In your experiences, what are the best places to press vinyl/get your jackets and inserts printed, and what are the worst places? Why?

Well, I have used URP for most of my projects. I have always been satisfied with their service although there have been a couple little hang-ups that are pretty typical in this game. I recently used Erika on a project that required a custom shape and I will say it was a great experience overall.

As far as jackets go, I really like to screen print them myself if the design is suited for that. If its digital artwork or something I just would rather not try to run myself there's only once place I'd go and that's Imprint Indie printing. I actually used to work there for a little bit right before I moved up north and I used to play in this rad hxc band called No Fraud with one of the owners too.

Your fairy god mother grants your wish and you get to put out a split with any two bands on the planet. Who shares the wax and why?

Ooh. That's tough. I guess I already pretty much did that last year with the Coma Regalia/Capacities split. I have known Tom for years and always held his bands in the highest regard. I know there are tons of great active bands out there right now. I could probably come back to you with another 10 or so I'd like to do but yeah haha.

Talk about the most frustrating and the most rewarding things about running a label.

The most rewarding thing about doing a label is working with the bands and other labels. The most frustrating thing about doing a label is working with the bands and other labels.

For people who are considering jumping in and starting a label, what’s the one essential piece of advice you would give them?

Don't work with anyone that you're not friends with first. It's easy to get stoked about a band's music and then become super disappointed when they turn out to be disingenuous.

Obviously you love every record you put out or you wouldn’t spend thousands of dollars on them, but let’s be real here; what’s the one record from your catalog that you listen to the most/that has the most value for you and why?

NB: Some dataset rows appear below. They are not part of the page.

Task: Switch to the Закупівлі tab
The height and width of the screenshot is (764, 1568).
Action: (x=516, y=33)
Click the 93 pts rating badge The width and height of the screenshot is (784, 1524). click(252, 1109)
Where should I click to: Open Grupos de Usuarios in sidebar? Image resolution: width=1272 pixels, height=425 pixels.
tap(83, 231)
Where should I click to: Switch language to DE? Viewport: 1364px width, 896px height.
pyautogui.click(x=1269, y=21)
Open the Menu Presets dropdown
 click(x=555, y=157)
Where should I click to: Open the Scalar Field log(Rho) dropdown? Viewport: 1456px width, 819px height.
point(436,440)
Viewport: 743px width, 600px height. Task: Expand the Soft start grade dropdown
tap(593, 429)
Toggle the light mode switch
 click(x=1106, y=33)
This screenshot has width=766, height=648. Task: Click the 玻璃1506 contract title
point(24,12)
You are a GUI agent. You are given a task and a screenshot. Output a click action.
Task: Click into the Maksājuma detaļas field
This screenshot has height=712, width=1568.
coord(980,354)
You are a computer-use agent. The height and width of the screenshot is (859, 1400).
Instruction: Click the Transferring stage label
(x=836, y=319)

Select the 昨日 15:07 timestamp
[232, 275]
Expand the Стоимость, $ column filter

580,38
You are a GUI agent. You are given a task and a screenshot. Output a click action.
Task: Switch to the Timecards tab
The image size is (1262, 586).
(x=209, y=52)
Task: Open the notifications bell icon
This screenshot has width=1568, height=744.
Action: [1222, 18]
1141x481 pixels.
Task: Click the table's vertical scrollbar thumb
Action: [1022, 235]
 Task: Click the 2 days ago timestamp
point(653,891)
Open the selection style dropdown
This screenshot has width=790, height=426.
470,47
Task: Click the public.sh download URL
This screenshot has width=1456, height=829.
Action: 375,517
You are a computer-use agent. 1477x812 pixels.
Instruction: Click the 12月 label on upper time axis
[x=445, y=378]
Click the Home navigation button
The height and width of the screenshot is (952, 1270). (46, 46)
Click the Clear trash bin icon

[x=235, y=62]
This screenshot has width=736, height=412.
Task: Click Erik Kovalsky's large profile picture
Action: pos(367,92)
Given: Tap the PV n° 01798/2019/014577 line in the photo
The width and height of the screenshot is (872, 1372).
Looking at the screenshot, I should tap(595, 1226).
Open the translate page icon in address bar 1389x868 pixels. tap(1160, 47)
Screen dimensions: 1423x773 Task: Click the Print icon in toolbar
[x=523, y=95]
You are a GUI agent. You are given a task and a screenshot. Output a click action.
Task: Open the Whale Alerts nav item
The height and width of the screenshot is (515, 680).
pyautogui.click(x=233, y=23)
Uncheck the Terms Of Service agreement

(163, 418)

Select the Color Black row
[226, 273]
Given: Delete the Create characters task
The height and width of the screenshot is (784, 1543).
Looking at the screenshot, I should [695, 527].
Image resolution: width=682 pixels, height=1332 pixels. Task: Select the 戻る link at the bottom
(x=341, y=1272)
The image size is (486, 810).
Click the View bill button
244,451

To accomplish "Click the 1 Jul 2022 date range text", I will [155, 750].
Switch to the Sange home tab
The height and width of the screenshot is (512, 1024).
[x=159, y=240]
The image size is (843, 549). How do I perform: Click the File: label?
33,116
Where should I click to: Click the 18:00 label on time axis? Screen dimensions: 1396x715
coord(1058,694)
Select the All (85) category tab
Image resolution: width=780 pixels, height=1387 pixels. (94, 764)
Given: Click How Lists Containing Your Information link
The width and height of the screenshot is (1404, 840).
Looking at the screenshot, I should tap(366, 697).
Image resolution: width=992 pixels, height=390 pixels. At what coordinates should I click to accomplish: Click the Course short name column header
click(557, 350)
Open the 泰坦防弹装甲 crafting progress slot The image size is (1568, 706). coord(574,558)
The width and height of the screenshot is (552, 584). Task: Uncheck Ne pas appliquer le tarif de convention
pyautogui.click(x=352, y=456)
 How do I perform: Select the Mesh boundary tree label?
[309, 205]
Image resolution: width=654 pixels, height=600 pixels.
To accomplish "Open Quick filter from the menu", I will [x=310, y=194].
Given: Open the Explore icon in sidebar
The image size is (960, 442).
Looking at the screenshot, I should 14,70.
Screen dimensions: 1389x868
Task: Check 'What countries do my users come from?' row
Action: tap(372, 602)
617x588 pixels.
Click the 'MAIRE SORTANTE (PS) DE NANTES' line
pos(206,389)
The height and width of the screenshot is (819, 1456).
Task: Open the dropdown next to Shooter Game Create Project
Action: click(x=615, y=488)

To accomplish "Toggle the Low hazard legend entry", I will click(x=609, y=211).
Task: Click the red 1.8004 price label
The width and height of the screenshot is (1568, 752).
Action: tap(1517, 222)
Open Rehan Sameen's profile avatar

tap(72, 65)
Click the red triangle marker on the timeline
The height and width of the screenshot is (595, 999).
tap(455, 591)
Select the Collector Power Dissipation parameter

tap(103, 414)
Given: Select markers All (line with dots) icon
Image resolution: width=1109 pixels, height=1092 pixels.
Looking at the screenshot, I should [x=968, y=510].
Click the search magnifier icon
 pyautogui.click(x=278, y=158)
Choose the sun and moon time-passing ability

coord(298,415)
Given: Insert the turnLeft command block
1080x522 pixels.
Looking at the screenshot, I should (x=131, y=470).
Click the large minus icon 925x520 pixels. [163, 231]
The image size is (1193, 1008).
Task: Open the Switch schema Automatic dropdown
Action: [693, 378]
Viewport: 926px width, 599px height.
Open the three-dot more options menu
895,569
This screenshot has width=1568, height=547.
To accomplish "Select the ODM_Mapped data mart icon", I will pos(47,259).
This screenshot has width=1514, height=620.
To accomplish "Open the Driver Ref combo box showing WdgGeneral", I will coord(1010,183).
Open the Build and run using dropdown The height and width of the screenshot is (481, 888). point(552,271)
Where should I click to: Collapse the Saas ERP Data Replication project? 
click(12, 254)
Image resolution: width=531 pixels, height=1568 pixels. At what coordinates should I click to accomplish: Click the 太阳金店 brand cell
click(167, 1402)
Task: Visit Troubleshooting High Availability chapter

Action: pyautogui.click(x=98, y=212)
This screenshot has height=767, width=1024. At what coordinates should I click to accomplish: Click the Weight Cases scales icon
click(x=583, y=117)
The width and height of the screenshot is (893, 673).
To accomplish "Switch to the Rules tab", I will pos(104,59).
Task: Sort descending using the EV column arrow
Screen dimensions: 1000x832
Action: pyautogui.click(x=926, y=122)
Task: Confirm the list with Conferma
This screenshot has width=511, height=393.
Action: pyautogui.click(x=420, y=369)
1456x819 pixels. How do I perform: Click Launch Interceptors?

“En Sperata” by Coma Regalia. For so many reasons.

On the theme “Baker’s Dozen”, what do you have cooking for the rest of 2013 and into early 2014? Give us a virtual taste of what we can expect from you.

2013 has been super busy so far and I'm actually just getting to the point where I'm going to be "taking it easy" so to speak. Still to come though are:
La Luna s/t LP
Coma Regalia/Book of Caverns split 7"
We Had a Deal/Coma Regalia split 7"
Utarid/Coma Regalia split 5"
Coma Regalia "Ours Is The Cause Most Noble" 2x7"
Coma Regalia "Live Forever or Die Right Now" 10"
Coma Regalia/Eros+Massacre split 7"

So much more music from Coma Regalia! You guys trying to set the world's most productive band record or what? How do you manage to write so much music, and what inspires you to do so, both musically and especially, lyrically?

Well, the last really active band I was in was Ache/Emelie and I guess that was about 8 years ago almost so Coma Regalia might be my way of making up for lost time. I usually write pretty big chunks of music all at one time and run them over in my head until they're ready to be songs. This can start with a guitar or a vocal or even just a drum beat. As to what inspires me, there isn't really much that doesn't. Lyrically I'll take pretty much whatever approach feels right at the time and use whatever language best represents the tone of the song I guess.

For me as a person with a family, job, etc. one of my biggest challenges as a punk dude with a lot of "adult" responsibilities is maintaining balance. How do you manage to balance such an intense regiment of writing, recording, touring, running a label AND having a family?

I don't sleep very much. That's the short answer. I'm also really good with deadlines. I'm pretty good under pressure. I put plans together and then I put one foot in front of the other. It takes time and I think most people have more time than they realize but usually spend it doing things they don't really think about.

My family is also super supportive. My wife helps out as much as she can and even my son helps out with different things. He's very into DIY culture. I told him he could be my apprentice last week. Yeah, he's rad.